(Entries on where items appear)
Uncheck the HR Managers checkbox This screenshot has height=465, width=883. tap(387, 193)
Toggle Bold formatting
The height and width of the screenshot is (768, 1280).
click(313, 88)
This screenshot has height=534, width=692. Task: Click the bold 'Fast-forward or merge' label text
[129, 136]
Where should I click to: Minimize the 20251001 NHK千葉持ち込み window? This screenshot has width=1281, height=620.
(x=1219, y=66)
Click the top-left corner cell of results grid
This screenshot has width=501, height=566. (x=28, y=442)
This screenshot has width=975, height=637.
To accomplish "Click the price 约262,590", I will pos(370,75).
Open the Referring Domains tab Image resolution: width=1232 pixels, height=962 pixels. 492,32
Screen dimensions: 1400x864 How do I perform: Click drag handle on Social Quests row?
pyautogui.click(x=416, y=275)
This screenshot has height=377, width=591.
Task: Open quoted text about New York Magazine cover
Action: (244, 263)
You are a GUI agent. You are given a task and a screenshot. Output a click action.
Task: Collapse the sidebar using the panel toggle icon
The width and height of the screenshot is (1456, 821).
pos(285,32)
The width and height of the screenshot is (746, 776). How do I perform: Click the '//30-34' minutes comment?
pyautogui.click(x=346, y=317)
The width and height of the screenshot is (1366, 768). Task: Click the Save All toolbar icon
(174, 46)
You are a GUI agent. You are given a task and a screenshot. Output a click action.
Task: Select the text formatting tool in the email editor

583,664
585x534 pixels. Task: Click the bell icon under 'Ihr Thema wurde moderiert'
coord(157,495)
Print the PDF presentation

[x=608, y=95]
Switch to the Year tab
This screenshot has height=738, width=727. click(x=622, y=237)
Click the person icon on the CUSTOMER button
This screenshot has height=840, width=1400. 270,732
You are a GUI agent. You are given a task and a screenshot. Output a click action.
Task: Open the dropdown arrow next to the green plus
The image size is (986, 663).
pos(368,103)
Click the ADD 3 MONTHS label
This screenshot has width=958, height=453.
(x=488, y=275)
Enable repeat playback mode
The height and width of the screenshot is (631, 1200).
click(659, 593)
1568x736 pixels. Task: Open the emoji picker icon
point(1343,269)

* **TASK REQUIREMENTS**: Lay out every line of the items above as a JSON list of strings, one string per line, omitting blank lines.

* **WRITTEN ANSWER**:
[
  "Uncheck the HR Managers checkbox This screenshot has height=465, width=883. tap(387, 193)",
  "Toggle Bold formatting",
  "The height and width of the screenshot is (768, 1280).",
  "click(313, 88)",
  "This screenshot has height=534, width=692. Task: Click the bold 'Fast-forward or merge' label text",
  "[129, 136]",
  "Where should I click to: Minimize the 20251001 NHK千葉持ち込み window? This screenshot has width=1281, height=620.",
  "(x=1219, y=66)",
  "Click the top-left corner cell of results grid",
  "This screenshot has width=501, height=566. (x=28, y=442)",
  "This screenshot has width=975, height=637.",
  "To accomplish \"Click the price 约262,590\", I will pos(370,75).",
  "Open the Referring Domains tab Image resolution: width=1232 pixels, height=962 pixels. 492,32",
  "Screen dimensions: 1400x864 How do I perform: Click drag handle on Social Quests row?",
  "pyautogui.click(x=416, y=275)",
  "This screenshot has height=377, width=591.",
  "Task: Open quoted text about New York Magazine cover",
  "Action: (244, 263)",
  "You are a GUI agent. You are given a task and a screenshot. Output a click action.",
  "Task: Collapse the sidebar using the panel toggle icon",
  "The width and height of the screenshot is (1456, 821).",
  "pos(285,32)",
  "The width and height of the screenshot is (746, 776). How do I perform: Click the '//30-34' minutes comment?",
  "pyautogui.click(x=346, y=317)",
  "The width and height of the screenshot is (1366, 768). Task: Click the Save All toolbar icon",
  "(174, 46)",
  "You are a GUI agent. You are given a task and a screenshot. Output a click action.",
  "Task: Select the text formatting tool in the email editor",
  "583,664",
  "585x534 pixels. Task: Click the bell icon under 'Ihr Thema wurde moderiert'",
  "coord(157,495)",
  "Print the PDF presentation",
  "[x=608, y=95]",
  "Switch to the Year tab",
  "This screenshot has height=738, width=727. click(x=622, y=237)",
  "Click the person icon on the CUSTOMER button",
  "This screenshot has height=840, width=1400. 270,732",
  "You are a GUI agent. You are given a task and a screenshot. Output a click action.",
  "Task: Open the dropdown arrow next to the green plus",
  "The image size is (986, 663).",
  "pos(368,103)",
  "Click the ADD 3 MONTHS label",
  "This screenshot has width=958, height=453.",
  "(x=488, y=275)",
  "Enable repeat playback mode",
  "The height and width of the screenshot is (631, 1200).",
  "click(659, 593)",
  "1568x736 pixels. Task: Open the emoji picker icon",
  "point(1343,269)"
]